He swats my reaching hand away. “No. These are for our customers.”

“Please?” I whine. “All the Pick-Me-Ups we have here are, like, a month old.”

Dad shakes his head, so I scowl and turn around.

I grab my box of cereal from the cupboard, reach in, and pull out a handful of flakes, tossing them in my mouth.

I crunch noisily as I sort through our own collection of vials in the pantry.

There’s a few more at the back of the shelf, but we go through them quick, especially me.

I grab two. One of the Pick-Me-Ups is labeled in my messy scrawl and looks shoddy next to my Dad’s neat block letters. They’re still glowing, but barely, the viscous contents of the spell weakly shimmering as I shake them.

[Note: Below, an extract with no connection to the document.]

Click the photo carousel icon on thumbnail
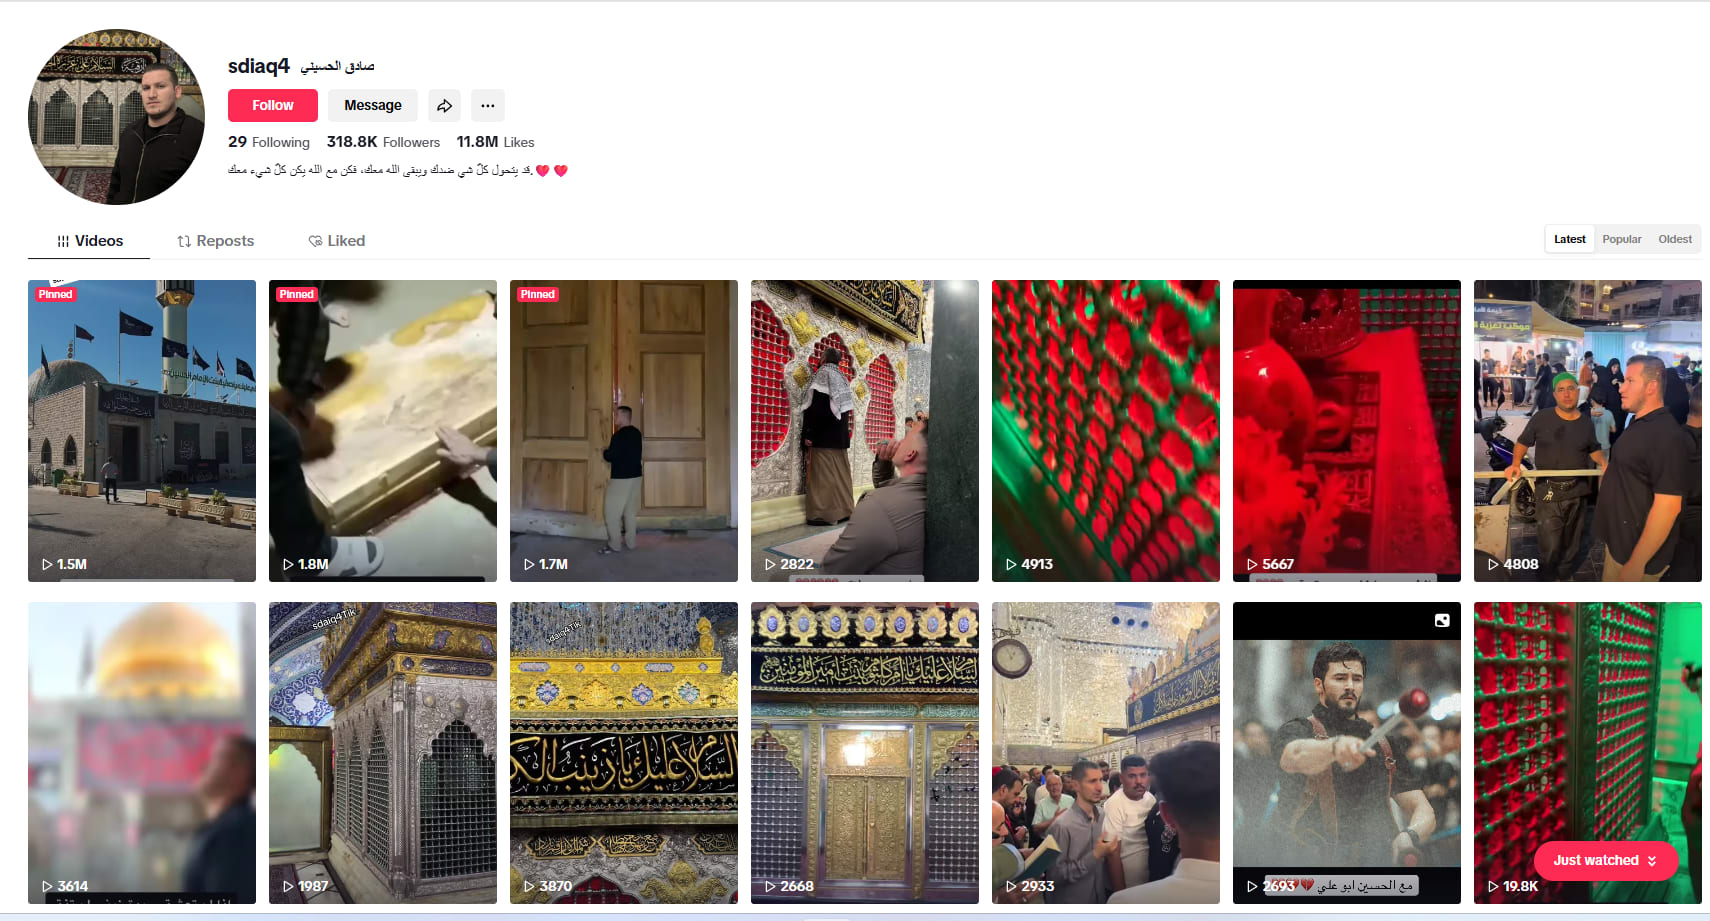 [x=1442, y=621]
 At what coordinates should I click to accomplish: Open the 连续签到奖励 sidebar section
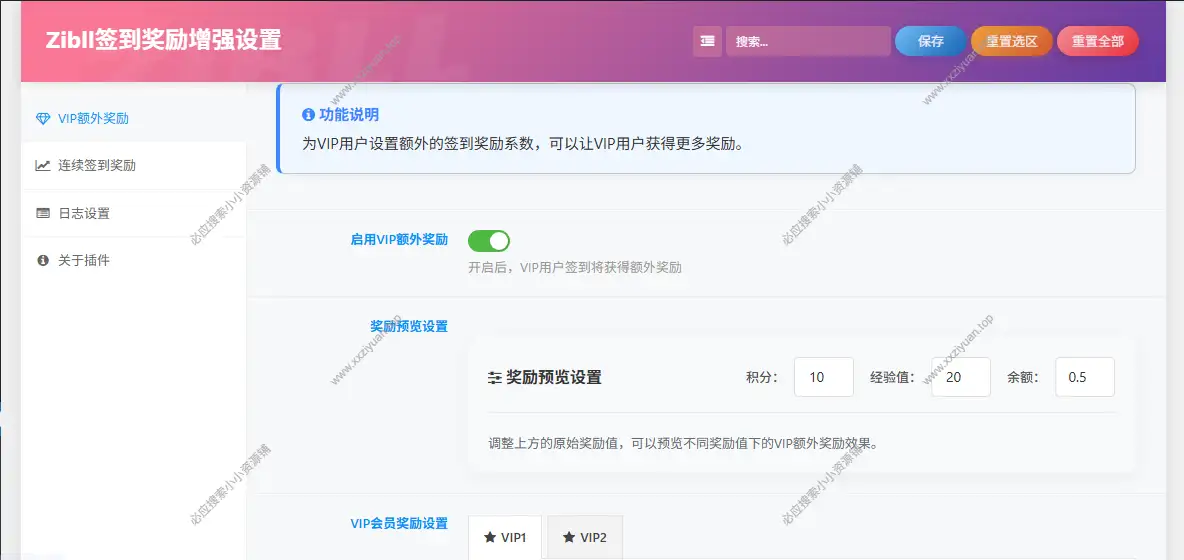coord(96,166)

I uncork the bottles and toss them down my throat. It’s like trying to swallow a slug. This type of concentrated potion keeps pretty well, but if you don’t use them while they’re fresh, they’ll start thickening, and they get pretty gross.

Also, downing it with a mouthful of cereal is a bad idea. I grimace but swallow the mess anyway.

As soon as the magic touches my throat I feel alert, ready.

Dad clucks his tongue at me. “Where’s your backpack?”

Right, like I need it. Though I did start an epic caricature of Mr. Vega the other day, which could be fun to finish. By the time I grab my bag and am out the door, Dad’s already powered up the horseless carriage and is gesturing at me to hurry up.

I roll my eyes, taking my time as I casually stroll to the curb.

He shakes his head as I clamber into the car. “What am I gonna do with you, huh?”

Dad sighs, pressing the quick sequence of runes on the dash that activate the spells that power the car. I sit back and watch the runes light up.

I shrug.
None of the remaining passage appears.